Les fractures du col du fémur

Les personnes âgées souvent fragilisées éprouvent parfois des difficultés à marcher et sont fréquemment victimes de chutes, aux conséquences physiques fâcheuses. L’une d’elles, la fracture du col du fémur, très fréquente chez les aînés, peut entraîner une perte d’autonomie et avoir des répercussions sur la santé générale. Il est important de connaître les facteurs de risque pour prévenir ce fléau.

Les fractures du col du fémur

Qu’est-ce qu’une fracture du col du fémur ?

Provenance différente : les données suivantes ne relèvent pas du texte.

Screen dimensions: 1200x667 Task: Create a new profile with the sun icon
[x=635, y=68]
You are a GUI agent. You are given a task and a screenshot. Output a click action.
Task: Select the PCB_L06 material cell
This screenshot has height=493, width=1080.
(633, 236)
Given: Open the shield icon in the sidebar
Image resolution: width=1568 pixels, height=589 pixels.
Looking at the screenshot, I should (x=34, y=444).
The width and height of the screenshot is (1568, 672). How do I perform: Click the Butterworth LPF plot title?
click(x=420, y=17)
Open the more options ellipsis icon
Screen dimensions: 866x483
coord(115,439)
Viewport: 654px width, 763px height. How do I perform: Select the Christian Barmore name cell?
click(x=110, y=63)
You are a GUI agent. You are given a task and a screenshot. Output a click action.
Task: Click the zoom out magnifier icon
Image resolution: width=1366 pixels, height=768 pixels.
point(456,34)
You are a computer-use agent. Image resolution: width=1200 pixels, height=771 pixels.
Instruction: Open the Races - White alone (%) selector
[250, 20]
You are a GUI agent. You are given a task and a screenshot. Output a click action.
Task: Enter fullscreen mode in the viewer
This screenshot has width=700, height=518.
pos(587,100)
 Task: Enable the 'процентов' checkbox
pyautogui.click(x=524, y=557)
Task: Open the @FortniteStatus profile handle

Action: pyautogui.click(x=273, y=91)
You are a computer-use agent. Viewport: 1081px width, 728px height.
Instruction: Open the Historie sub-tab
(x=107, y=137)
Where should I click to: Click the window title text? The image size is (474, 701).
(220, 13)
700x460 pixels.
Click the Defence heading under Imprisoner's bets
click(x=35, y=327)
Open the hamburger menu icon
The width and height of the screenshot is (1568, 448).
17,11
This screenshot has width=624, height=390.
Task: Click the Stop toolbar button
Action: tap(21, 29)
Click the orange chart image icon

Les fractures du col du fémur, encore appelées ‘fractures de la hanche’, sont très fréquentes chez les personnes âgées. Elles surviennent souvent après l’âge de quatre-vingts ans à l’occasion d’un traumatisme minime, telle une simple chute. Cependant, il arrive que la fracture du col du fémur survienne spontanément et c’est alors elle qui provoque la chute.

Bien que souvent sans gravité, 5 % des chutes entraînent une fracture, dont 1 % de fractures du col du fémur. Le risque de fracture après une chute est du reste deux fois plus élevé chez les femmes que chez les hommes.

C’est la fragilisation de la structure osseuse liée à l’ostéoporose qui explique la fréquence des fractures du col du fémur. La prépondérance de ce facteur de risque explique que les femmes soient quatre fois plus touchées que les hommes. La diminution de la masse musculaire joue un rôle aggravant, en mettant à fleur de peau les saillies osseuses, rendues ainsi plus vulnérables.

La prévention des fractures du col du fémur

Les chutes provoquent chaque année en France quelque 48 000 fractures du col du fémur. Entre 12 et 20 personnes sur 100 décèdent dans l’année qui suit une fracture du col du fémur. La prévention des chutes et des fractures du col du fémur représente donc aujourd’hui un objectif prioritaire en matière de santé publique.

    La prévention repose essentiellement sur une modification des habitudes de vie, plus que sur des examens médicaux ou des traitements. Pour éviter la fracture du col du fémur, il convient donc de :

  • maintenir une activité physique régulière ;
  • maintenir une alimentation équilibrée apportant vitamines et calcium ;
  • réduire les traitements psychotropes (tranquillisants, somnifères, antidépresseurs) qui ne sont pas indispensables ;
  • adopter les matériels d’assistance appropriés (canne, déambulateur,…) ;
  • adapter le domicile en équipements de sécurité et y éliminer les dangers potentiels (sols glissants, etc…) ;
  • bien corriger les éventuels troubles de la vue.

Ces quelques gestes permettent non seulement de prévenir les fractures du col du fémur, mais aussi d’améliorer la qualité de vie de la personne âgée.

Le traitement de la fracture du col du fémur

Le traitement de la fracture du col du fémur pourra être chirurgical ou orthopédique, en fonction de la gravité de la fracture et de l’âge de la personne.

    Il existe plusieurs opérations chirurgicales pour soigner une fracture du col du fémur :

  • l’ostéosynthèse : il s’agit d’insérer une vis pour stabiliser la fracture du col du fémur, à condition que la densité osseuse soit suffisante (plutôt recommandé pour les personnes actives),
  • le vissage dynamique de la hanche : une plaque de métal est placée dans la partie supérieure de la jambe et une vis est fixée sur la tête du fémur (mêmes restrictions),
  • la pose d’une prothèse de la hanche : elle concerne le plus souvent les patients âgés victimes d’une fracture du col du fémur.

Les progrès de la chirurgie orthopédique permettent à présent aux personnes opérées de la hanche, après une fracture du col du fémur, d’espérer pouvoir garder leur mobilité. Cependant, 20 % des victimes de fractures du col du fémur décèdent dans l’année qui suit, tandis que 50 % gardent des séquelles permanentes qui causent fréquemment une perte d’autonomie et la nécessité de vivre en institution.